In a recent article, I presented a taxonomy consisting of nineteen IP business models in the United States intellectual property marketplace. Although, admittedly, the taxonomy presented was not perfect, it adequately described what I observed as the continuing rise of intermediary business models in the marketplace. In that taxonomy, I included “IP middlemen” such as: Licensing Agents, IP Brokers, IP-Based M&A Advisors, IP Auction Houses, On-Line IP/Technology Exchanges, and University Technology Transfer Intermediaries. Individual inventors and corporate IP owners are used to dealing with accountants, lawyers and investment advisors – all professionals who are governed by state and/or federal professional regulations, and/or national association guidelines. Well, the question I pose is: What professional regulations govern the qualifications and conduct of all these IP middlemen?

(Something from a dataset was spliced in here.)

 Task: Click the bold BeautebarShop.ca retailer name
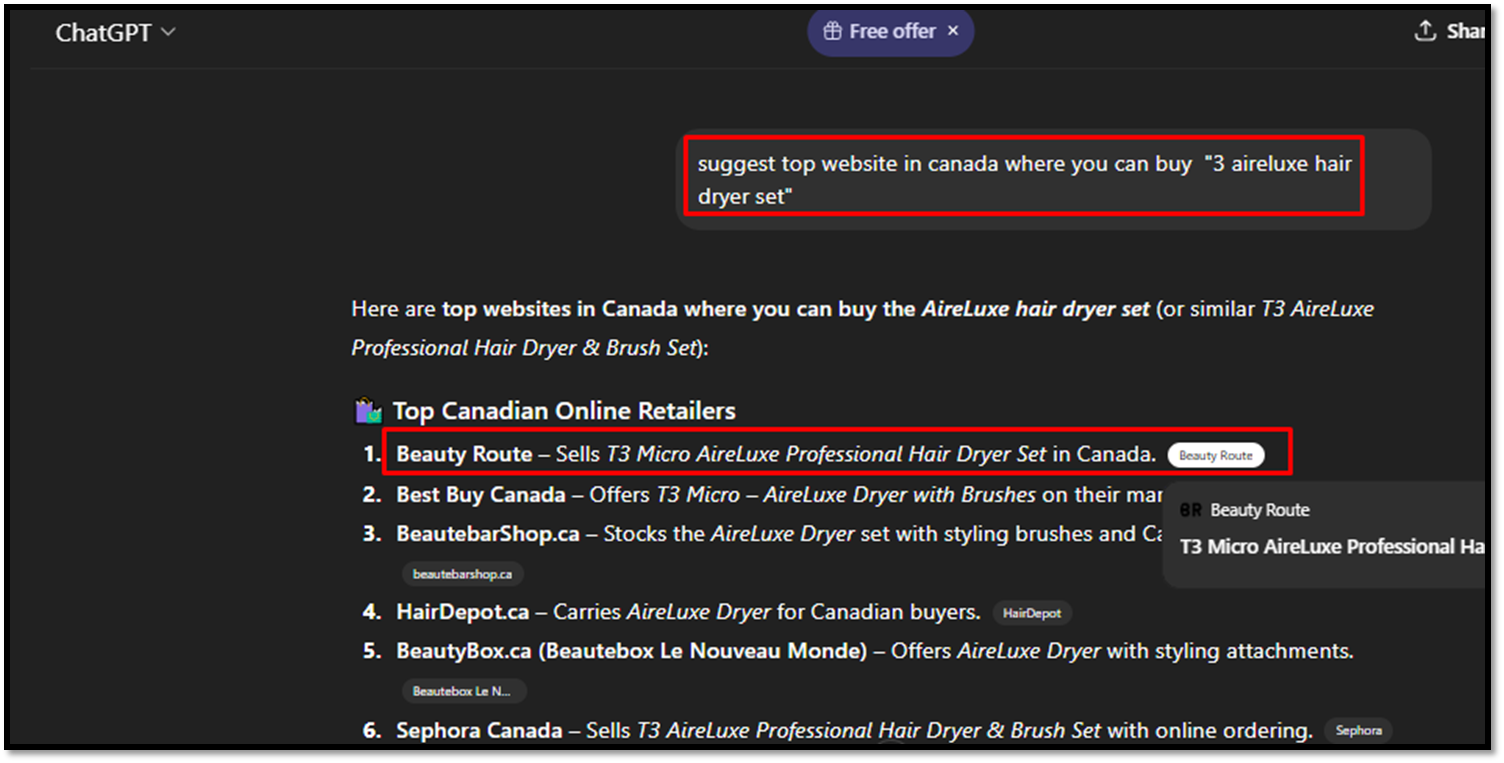tap(487, 534)
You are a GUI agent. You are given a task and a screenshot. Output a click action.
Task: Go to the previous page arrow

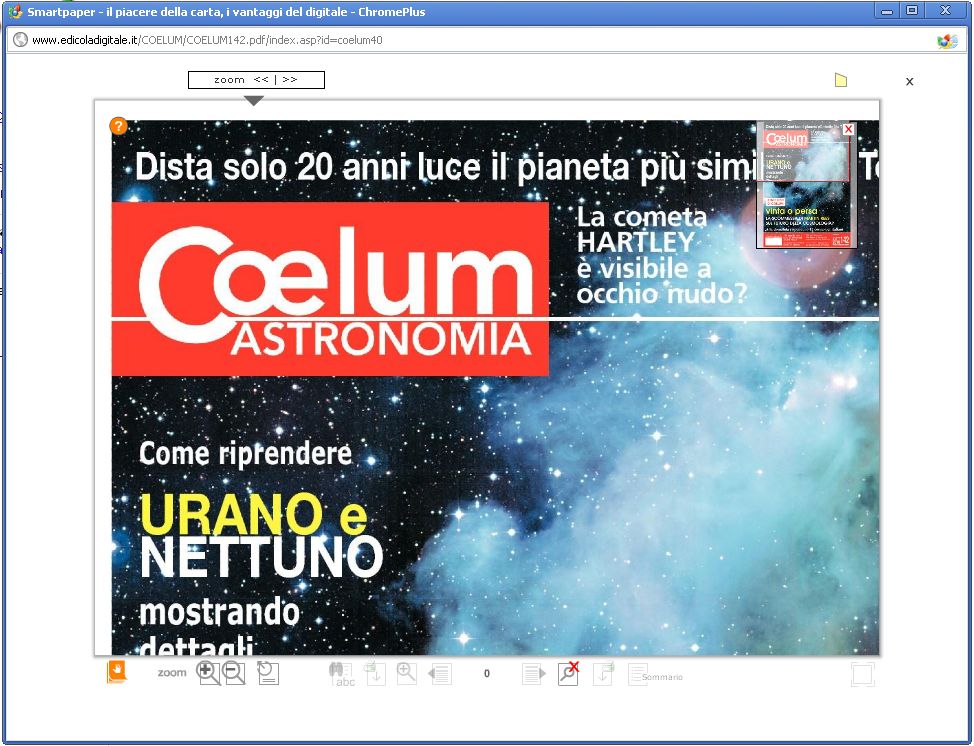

The short answer to the above question is “none!” After all, there is no IP brokerage or IP middlemen governing body. Further, we should all realize that IP rights are not “securities” subject to state and federal (e.g., SEC) regulations. Lastly, we all know that all states’ bar associations regulate attorney conduct regardless of whether the attorney is “practicing law.” An informal survey I conducted, however, suggests the percentage of IP middlemen who are attorneys is less than 20%, with the remainder having business, financial and engineering backgrounds. Has the USPTO stepped in? No. That is, individual inventors and corporate IP owners should not feel at ease because the invention promotion industry has been the focus of a USPTO anti-scam public awareness campaign. This campaign, is simply not aimed at the numerous IP middlemen identified in my taxonomy.
Can we learn anything from abroad?
Interestingly, in February of 2011, the British Standards Institution (BSI) – the UK’s National Standards Body – released standard BS 8538:2011, entitled “Specification For The Provision Of Services Relating to the Commercialization of Intellectual Property Rights.” The standard aims to “set out for the first time good practice and principles of ethical behaviour for organizations providing services to inventors.” The British Standard specifies middlemen ethical behavior principles relating to: integrity and competence; transparency regarding fees, costs and finances; confidentiality and the disclosure of information; the declaration of conflicts of interest; and complaint handling. It also specifies a process for service provision, covering: (1) initial engagement with the originator; (2) NDAs; (3) evaluation of the originator’s idea; and (4) commercial agreements for the provision of advice and/or services.
Similarly, in July of 2011, the IP Office of Singapore (IPOS) launched an IP Competency Framework (IPCF) initiative that promulgated standards for IP professionals. More specifically, the IPCF defined “the competencies required for key IP professionals and practitioners in the industry and accredit the attainment of these competencies into Continuing Professional Development qualifications that are recognised by the industry.” IPOS claims that the IPCF was “the first of its kind in the world on a nationwide scale.” Under the Framework, IPOS also accredits training providers who certify successful program participants.
So, what about the U.S.? Will a U.S. government agency or NGO follow the lead of the UK and Singapore? Is it even necessary? We’ll see as the industry evolves, but in the meantime, there is one U.S.-based non-profit organization – CLP, Inc. – that has come close. That is, CLP administers the Certified Licensing Professional program. The program was developed in 2008 as an initiative of the Licensing Executives Society (LES), and its Board includes representatives from LES, the Association of University Technology Managers (AUTM), and the Biotechnology Industry Organization (BIO). The program certifies individuals, via an examination process, for three-year, renewable periods and requires 40 continuing education credits per renewal period.
According to CLP, its certification is: “A designation intended to confirm to the public that a person with appropriate educational qualifications and experience has demonstrated the knowledge, expertise in, and skills required of an IP Licensing Professional. [And, while the] CLP does not express an opinion on the competence or warrant the job performance of certificants … it is expected that a certificant [will] comply at all times with the [brief, 900-word] CLP Rules of Professional Conduct.”
The CLP program seeks to certify those with at least three years of professional licensing experience, where “licensing” is “defined as including identification, evaluation, valuation, development, use, transfer, marketing, and/or management of intellectual property/assets.” Whether this covers all of the IP middlemen of my taxonomy is debatable. (Okay, it does not!) After all, according to CLP, there are currently only 800 practicing CLP designees worldwide. But, for now, it’s all we seem to have. So, in the meantime, happy brokering and let’s all be careful out there!